O prefeito de Turilândia, Paulo Curió, e a primeira-dama, Eva Curió, se apresentaram à Justiça na tarde desta quarta-feira (24), encerrando dias de foragidos após a deflagração da Operação Tântalo II, conduzida pelo Grupo de Atuação Especial de Combate às Organizações Criminosas (Gaeco) do Ministério Público do Maranhão (MPMA).
A investigação tem foco em um esquema que, segundo o MP, teria desviado aproximadamente R$ 56 milhões dos cofres públicos municipais. O desvio teria sido operacionalizado por meio de contratos fraudulentos, utilização de empresas de fachada e a comercialização de notas fiscais frias.
O prefeito é apontado como o líder da organização criminosa, que contaria com a participação de servidores públicos, empresários e agentes políticos do município. Eva Curió, pré-candidata a deputada estadual, também é citada nas apurações como beneficiária do esquema.
Em nota, o Ministério Público do Maranhão (MPMA) informou que foi protocolada, no Plantão Judiciário do Tribunal de Justiça do Estado do Maranhão (TJMA), a comunicação de cumprimento de mandados de prisão preventiva relacionados a investigação que apura a prática de crimes de lavagem ou ocultação de bens, direitos ou valores, previstos na Lei nº 9.613/1998 .

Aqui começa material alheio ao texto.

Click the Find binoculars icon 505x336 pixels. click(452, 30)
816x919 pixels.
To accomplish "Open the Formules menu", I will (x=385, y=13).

O MPMA também informou que no processo os nomes que constam como acusados são Janaina Soares Lima, Wandson Jonath Barros, Eva Maria Oliveira Cutrim, Marlon de Jesus Arouche Serrao e José Paulo Dantas Silva Neto.
Também por meio de nota, a Secretaria de Estado de Administração Penitenciária (Seap) informou que as pessoas citadas encontram-se aguardando audiência de custódia, que até o momento não possui data e hora definidas pelo Poder Judiciário para acontecer.